TASK TO CARRY OUT
Go through the data below and gather each line containing "with".

==*==

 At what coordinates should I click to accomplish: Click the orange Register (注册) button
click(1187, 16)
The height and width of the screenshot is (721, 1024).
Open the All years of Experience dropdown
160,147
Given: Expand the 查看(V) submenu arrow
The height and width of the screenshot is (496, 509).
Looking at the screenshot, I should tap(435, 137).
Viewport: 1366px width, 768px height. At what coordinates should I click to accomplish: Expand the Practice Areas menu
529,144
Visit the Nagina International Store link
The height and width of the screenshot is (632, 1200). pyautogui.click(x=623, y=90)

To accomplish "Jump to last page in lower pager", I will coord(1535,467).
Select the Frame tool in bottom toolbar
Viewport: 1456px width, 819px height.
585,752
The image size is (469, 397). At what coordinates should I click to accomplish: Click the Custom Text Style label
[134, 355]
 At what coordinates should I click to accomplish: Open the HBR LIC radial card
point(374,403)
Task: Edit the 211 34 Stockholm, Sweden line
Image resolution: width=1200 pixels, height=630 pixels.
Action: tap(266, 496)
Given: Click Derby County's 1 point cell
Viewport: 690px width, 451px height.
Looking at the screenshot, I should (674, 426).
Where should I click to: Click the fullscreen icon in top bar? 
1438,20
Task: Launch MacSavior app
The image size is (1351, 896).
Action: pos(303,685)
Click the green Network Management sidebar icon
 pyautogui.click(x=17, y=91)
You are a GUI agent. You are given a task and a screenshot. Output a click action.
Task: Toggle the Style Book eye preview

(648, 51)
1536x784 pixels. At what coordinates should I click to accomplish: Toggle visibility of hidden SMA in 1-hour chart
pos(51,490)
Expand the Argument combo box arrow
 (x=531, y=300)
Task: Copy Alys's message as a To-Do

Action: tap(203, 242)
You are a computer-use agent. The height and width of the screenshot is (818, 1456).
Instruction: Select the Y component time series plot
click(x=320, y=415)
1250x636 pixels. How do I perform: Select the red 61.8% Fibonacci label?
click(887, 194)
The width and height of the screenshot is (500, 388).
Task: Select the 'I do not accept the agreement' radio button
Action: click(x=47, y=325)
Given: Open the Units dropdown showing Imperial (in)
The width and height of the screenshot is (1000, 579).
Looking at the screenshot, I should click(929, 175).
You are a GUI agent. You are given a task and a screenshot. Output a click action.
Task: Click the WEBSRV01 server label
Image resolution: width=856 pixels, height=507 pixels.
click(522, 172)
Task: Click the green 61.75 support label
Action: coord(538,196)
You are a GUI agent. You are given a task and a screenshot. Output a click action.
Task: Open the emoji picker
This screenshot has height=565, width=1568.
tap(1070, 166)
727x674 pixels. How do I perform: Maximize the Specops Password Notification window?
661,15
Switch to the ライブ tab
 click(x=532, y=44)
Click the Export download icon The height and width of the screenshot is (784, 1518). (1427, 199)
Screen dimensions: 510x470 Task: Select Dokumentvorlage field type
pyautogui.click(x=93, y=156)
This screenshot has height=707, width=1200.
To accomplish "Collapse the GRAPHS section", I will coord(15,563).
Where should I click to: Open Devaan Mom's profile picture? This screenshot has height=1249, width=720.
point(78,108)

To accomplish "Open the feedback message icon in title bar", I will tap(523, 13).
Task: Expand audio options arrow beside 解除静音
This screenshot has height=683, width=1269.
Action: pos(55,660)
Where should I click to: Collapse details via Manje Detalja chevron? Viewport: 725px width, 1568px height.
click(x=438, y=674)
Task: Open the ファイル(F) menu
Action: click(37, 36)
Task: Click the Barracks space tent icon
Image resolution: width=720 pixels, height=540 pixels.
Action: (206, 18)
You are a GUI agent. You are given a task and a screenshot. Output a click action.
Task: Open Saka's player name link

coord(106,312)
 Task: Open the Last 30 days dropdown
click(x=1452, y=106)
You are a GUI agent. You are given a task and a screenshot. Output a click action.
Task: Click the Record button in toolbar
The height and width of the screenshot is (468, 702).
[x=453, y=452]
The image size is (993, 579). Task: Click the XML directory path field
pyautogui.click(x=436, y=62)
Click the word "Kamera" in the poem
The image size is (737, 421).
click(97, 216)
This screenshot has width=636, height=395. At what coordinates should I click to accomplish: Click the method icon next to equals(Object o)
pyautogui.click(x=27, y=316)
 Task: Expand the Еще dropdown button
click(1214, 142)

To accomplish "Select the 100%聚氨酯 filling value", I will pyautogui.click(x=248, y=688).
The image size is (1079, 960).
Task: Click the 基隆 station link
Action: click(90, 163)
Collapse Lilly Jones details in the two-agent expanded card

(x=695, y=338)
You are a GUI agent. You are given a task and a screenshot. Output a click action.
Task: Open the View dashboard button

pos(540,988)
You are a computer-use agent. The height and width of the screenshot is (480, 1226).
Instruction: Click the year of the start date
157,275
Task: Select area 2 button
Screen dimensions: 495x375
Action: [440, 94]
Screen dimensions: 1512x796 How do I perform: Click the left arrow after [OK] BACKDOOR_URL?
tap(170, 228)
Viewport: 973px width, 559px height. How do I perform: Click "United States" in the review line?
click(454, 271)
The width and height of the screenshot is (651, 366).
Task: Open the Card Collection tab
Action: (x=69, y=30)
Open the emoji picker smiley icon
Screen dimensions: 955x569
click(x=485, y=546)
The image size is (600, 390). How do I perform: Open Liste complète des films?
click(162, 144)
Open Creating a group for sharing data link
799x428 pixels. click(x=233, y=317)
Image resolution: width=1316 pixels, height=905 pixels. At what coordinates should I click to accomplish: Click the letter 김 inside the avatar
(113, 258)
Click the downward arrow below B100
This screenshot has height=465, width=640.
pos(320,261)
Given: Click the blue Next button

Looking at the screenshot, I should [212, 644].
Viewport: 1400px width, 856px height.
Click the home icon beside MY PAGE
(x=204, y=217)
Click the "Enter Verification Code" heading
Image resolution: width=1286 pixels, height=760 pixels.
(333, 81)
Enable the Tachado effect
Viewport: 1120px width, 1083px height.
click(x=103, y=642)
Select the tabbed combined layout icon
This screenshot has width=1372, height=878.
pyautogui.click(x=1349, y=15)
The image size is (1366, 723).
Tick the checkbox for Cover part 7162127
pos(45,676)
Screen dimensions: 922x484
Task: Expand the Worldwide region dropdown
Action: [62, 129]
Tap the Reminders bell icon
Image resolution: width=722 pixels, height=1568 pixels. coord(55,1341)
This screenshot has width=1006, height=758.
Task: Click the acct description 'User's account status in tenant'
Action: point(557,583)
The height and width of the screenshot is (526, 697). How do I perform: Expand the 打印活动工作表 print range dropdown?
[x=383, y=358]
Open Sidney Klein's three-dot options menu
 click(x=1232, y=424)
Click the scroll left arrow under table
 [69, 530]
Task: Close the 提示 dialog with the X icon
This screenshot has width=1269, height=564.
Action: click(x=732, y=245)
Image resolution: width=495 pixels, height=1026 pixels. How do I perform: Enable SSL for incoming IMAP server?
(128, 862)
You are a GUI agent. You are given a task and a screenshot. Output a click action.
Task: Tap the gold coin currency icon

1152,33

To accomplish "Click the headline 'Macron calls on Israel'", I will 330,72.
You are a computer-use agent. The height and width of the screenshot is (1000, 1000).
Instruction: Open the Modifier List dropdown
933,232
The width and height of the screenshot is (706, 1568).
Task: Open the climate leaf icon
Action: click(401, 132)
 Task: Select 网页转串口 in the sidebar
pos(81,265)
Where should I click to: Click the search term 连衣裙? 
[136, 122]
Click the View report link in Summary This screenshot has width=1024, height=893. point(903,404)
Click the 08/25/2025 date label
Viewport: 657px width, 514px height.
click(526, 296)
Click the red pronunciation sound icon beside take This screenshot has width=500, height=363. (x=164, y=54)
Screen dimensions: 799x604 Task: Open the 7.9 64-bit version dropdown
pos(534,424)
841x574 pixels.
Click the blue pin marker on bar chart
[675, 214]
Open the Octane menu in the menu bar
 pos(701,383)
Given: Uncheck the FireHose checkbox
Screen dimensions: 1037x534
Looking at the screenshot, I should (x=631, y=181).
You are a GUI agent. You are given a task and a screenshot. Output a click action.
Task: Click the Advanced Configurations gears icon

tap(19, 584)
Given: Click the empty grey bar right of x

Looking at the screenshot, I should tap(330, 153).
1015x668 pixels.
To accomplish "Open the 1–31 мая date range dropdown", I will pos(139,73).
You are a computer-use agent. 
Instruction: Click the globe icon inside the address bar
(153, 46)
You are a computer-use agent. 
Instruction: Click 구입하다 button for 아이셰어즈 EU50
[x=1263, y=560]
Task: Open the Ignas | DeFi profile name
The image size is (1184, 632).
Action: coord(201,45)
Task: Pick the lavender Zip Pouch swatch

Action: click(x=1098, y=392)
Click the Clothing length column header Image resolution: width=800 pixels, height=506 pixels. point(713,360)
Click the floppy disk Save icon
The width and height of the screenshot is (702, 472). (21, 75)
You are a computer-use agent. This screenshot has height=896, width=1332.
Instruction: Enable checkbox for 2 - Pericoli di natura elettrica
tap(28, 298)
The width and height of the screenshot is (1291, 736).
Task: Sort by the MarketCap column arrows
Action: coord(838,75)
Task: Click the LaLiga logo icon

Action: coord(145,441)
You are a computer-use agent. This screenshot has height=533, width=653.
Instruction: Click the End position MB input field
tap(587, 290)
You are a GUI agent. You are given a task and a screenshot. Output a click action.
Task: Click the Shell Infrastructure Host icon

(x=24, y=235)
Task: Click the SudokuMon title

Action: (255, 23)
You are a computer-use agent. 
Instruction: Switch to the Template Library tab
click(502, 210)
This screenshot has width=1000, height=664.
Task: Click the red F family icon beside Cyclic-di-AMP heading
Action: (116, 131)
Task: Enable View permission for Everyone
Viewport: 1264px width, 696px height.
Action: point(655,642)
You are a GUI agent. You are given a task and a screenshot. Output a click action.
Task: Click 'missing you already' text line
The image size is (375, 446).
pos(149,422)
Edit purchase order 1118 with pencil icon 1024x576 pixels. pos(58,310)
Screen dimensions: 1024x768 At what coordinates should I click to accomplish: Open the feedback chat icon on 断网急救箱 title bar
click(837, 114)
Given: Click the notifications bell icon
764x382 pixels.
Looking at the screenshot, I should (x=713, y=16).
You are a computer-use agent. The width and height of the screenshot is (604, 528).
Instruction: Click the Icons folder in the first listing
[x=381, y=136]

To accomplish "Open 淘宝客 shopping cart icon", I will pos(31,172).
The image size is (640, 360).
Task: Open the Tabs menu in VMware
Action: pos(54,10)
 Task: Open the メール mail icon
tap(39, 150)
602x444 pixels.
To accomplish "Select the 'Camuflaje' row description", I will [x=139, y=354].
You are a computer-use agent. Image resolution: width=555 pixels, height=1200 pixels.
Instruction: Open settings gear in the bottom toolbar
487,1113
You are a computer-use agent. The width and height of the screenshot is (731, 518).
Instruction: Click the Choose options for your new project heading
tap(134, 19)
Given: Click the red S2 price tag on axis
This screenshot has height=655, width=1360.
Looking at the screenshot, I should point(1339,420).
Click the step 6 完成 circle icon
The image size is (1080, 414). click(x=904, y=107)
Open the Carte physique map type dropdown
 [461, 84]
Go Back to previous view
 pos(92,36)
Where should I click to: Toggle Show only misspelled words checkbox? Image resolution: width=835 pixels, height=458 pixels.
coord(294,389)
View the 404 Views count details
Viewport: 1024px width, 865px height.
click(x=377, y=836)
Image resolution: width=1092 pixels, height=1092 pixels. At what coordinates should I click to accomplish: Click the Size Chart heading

==*==

TASK SOLUTION
Task: Close the 提示 dialog with the X icon
Edit purchase order 1118 with pencil icon 1024x576 pixels. pos(58,310)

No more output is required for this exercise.